If I suggested to you that by replacing all other forms of taxes with tax only on the economic rent of the products of nature we all rely on you could halve the national tax take, would you reconsider?

CityUnslicker said...

LVT is a sound idea, but as ever the devil is in the detail. You would need to re-assess every acre in UK to come up with a fair systm. If you did not landowners would take you to court to challenge the government line.

The buggered planning system would be easier to reform.

Of more import is over-population, so I am with Richard Bailey. All econmists are obsessed with growth, but at some point we will have to limit the population and make do with productivity growth alone. Otherwise we enter a distopian nightmare of an ever denser population, richer in money but constantly degrading the environment. What is the point of that?

Jock Coats said...

Not really, CityUnslicker. In Denmark I think it is they do self assessment of land values. Incentives are provided by some clause that says if you deliberately undervalue you can be CPOed or its equivalent at that lower value (and, I blieve, vice versa)!

In practice of course what is needed first is a complete land registry. That is one course for, as I understand it, about 2012. There is also a lot of work been going on about "landvaluescaping" and in the paper based study we did in Oxfordshire a couple of years back we proved that you would probably need to value about one in ten sites to get reference data to extrapolate others from. Sites are less variable than individual properties.

Let's face it, most home owners are only too happy to watch the house price indices to see what their little castle might be worth to them. I even hear they trust estate agents and valuers more than politicians now! And it is expected I think by most involved that you would in fact PFI the whole process if it were a national level tax - and we know that several of the big chartered surveyor firms are on for that.

LVT gives planning teeth and vice versa. So a "community" decision to rezone something need not be a "vague hope" that someone will come along and do what the local plan wants there - there will be a real financial incentive for the owner to do so because his tax will be based on the site value for the optimum planning use type of a site.

Just as importantly, as someone mentioned "NIMBYism" preventing rezoning in some places - when the NIMBYs realise in their tax bill what the exclusivity they are trying to maintain costs them, they will be more likely to compromise. Together with the lower costs for developers operating in an LVT based world, one would expect that compromise to result in better design/build qualities than sometimes arise today where the planning process is one of winners and losers.

Praguetory said...

Jock/all, have you seen the fresh comments from John Burns on my LVT 1 post? Very interesting stuff.

Anonymous said...

I just visited your site at Laban's suggestion and came across this post.
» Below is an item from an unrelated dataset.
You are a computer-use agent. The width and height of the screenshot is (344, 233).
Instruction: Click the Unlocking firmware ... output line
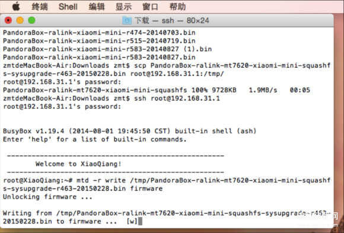coord(47,197)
I do not often agree with Richard Bailey but I entirely agree with him on this. The protection of private property is fundamental to freedom, democracy, capitalism and conservatism. The idea of a land value tax is morally repugnant. I we do not have enough houses the solution lies in the market being freed up and not in further penalising people who have managed to retain assets despite the predations of socialist and successive wet so called conservative governments. In fact the market already appears to be predicting a solution with regards land prices. Agricultural land near where I live is already fetching prices which would have equalled prices for development land a few years ago. I entirely agree with the other posters who note this is a complex problem. We do need better infrastructure including access to the regions of our country. We also need a simpler planning system. We also need to free up land. To an extent this is already happening. In the area where I live councils are already allowing in fill housing with what feels like every Tom Dick and Harry flogging their back garden to build a house or houses. A Land Value Tax is not the answer to our problem. BTW and slightly off topic if interest rates really reflected the cost of living we might see cheaper property prices.